**Action item**
In the records below, begin at the line containing "Task: Open the notifications bell" and end at the line containing "Given: Switch to the Data Objects tab"; quote every line in that span exactly, including both boundary lines, and no others.

**Task material**
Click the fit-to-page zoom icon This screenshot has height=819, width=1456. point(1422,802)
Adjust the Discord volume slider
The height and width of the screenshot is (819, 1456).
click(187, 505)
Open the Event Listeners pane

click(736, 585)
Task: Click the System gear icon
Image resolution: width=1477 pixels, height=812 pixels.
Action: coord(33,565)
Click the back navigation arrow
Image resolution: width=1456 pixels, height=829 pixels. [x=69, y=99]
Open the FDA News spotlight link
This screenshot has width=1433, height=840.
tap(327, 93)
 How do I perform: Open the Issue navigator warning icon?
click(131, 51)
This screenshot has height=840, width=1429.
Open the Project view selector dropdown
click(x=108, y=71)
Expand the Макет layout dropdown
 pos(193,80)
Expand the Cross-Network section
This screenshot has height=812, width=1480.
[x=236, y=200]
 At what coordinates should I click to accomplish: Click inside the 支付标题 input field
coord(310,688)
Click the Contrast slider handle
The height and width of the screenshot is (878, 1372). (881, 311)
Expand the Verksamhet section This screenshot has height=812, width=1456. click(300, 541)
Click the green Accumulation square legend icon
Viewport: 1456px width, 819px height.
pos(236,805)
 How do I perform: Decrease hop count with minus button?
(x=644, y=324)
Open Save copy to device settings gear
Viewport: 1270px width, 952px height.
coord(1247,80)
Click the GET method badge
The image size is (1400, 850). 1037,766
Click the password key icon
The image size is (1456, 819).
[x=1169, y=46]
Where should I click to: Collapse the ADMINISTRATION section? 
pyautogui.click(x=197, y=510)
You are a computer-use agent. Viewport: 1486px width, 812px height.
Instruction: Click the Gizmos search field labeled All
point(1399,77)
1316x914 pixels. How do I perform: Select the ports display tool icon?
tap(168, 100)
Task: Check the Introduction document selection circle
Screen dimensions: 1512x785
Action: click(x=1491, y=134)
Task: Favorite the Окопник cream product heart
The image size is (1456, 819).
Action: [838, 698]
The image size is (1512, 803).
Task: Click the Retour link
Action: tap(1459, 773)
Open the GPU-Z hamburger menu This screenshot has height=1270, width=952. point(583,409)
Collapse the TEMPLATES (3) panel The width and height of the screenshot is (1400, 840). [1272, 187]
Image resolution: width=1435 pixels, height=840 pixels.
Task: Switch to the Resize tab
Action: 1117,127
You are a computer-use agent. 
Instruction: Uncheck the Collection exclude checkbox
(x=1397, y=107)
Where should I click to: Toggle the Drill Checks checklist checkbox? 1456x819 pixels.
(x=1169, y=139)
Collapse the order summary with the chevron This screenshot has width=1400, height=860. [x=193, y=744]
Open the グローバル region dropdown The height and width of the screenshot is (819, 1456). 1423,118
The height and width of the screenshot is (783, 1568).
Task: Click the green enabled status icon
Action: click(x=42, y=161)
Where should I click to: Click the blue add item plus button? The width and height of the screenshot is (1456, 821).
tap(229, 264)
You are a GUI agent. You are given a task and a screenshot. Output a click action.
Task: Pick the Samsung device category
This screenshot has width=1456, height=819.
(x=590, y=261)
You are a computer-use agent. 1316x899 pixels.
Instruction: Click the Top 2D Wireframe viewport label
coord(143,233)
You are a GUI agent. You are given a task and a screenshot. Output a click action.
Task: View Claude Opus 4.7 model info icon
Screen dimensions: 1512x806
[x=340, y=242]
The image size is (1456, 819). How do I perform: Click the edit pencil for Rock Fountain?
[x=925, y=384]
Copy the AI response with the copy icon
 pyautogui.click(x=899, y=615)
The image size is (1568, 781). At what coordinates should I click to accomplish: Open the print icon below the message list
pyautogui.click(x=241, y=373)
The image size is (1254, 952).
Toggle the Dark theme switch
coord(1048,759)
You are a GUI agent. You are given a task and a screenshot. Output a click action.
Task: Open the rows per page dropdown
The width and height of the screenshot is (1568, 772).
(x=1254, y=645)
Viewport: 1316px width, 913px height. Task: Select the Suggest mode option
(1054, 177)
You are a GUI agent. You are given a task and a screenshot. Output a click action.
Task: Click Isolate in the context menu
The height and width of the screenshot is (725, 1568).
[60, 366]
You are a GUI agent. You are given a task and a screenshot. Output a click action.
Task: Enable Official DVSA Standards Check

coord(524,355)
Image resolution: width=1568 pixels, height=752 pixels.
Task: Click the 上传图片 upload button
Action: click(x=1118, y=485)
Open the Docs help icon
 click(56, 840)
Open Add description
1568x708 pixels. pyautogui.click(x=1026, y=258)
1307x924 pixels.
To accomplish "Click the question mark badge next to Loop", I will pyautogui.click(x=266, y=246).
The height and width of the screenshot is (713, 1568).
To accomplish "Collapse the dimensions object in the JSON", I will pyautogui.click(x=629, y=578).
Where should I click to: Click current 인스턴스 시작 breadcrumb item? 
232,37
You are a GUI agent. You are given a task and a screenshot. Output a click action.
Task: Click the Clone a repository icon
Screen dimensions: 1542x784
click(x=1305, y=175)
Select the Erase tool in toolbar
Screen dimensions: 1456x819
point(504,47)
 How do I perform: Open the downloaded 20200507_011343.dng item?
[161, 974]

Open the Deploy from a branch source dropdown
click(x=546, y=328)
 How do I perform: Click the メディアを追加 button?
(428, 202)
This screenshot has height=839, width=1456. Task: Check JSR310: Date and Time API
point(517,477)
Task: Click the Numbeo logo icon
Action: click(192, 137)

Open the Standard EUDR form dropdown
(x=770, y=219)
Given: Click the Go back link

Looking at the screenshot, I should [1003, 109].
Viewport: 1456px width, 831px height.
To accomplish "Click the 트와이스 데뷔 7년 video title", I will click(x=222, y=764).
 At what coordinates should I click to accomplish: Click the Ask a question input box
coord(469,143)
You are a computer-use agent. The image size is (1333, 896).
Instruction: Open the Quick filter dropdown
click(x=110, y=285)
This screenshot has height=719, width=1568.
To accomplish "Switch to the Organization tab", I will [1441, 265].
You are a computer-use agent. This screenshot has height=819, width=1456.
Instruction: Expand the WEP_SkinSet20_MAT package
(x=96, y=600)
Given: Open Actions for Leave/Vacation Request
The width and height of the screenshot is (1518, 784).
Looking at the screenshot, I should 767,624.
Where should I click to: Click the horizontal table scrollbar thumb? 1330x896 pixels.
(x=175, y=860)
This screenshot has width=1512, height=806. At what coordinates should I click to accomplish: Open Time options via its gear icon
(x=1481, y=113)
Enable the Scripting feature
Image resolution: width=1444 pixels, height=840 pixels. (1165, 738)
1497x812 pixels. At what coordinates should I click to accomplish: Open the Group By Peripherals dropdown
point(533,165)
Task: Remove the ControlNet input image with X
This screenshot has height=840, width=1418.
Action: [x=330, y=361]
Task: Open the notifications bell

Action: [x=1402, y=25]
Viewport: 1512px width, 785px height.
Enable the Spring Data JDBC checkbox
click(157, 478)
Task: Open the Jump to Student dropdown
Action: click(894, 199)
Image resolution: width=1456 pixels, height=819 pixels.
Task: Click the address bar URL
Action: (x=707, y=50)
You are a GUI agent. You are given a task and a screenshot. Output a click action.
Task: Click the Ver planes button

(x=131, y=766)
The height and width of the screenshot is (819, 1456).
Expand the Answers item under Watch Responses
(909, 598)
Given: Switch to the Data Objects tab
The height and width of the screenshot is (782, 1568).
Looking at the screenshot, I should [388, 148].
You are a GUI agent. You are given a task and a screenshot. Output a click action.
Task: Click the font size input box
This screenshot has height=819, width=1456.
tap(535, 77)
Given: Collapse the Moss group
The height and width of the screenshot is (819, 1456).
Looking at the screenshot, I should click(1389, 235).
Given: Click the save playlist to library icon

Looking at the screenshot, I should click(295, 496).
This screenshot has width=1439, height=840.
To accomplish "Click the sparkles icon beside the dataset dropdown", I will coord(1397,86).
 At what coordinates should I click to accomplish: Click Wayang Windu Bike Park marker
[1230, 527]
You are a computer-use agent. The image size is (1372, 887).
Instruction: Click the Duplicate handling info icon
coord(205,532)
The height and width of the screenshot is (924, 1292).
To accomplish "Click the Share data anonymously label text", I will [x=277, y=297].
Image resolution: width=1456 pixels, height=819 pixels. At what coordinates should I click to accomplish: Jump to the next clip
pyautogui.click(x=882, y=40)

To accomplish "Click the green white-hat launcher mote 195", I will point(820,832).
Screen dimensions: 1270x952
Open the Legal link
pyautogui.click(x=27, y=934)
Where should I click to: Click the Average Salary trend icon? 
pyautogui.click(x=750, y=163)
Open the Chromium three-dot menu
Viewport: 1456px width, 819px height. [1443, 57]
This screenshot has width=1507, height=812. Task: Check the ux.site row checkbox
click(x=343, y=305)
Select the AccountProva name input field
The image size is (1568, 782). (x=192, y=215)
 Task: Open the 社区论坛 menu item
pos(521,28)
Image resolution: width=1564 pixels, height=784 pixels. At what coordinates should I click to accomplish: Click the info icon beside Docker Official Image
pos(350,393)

**Answer to this task**
Task: Open the notifications bell

Action: [x=1402, y=25]
Viewport: 1512px width, 785px height.
Enable the Spring Data JDBC checkbox
click(157, 478)
Task: Open the Jump to Student dropdown
Action: click(894, 199)
Image resolution: width=1456 pixels, height=819 pixels.
Task: Click the address bar URL
Action: (x=707, y=50)
You are a GUI agent. You are given a task and a screenshot. Output a click action.
Task: Click the Ver planes button

(x=131, y=766)
The height and width of the screenshot is (819, 1456).
Expand the Answers item under Watch Responses
(909, 598)
Given: Switch to the Data Objects tab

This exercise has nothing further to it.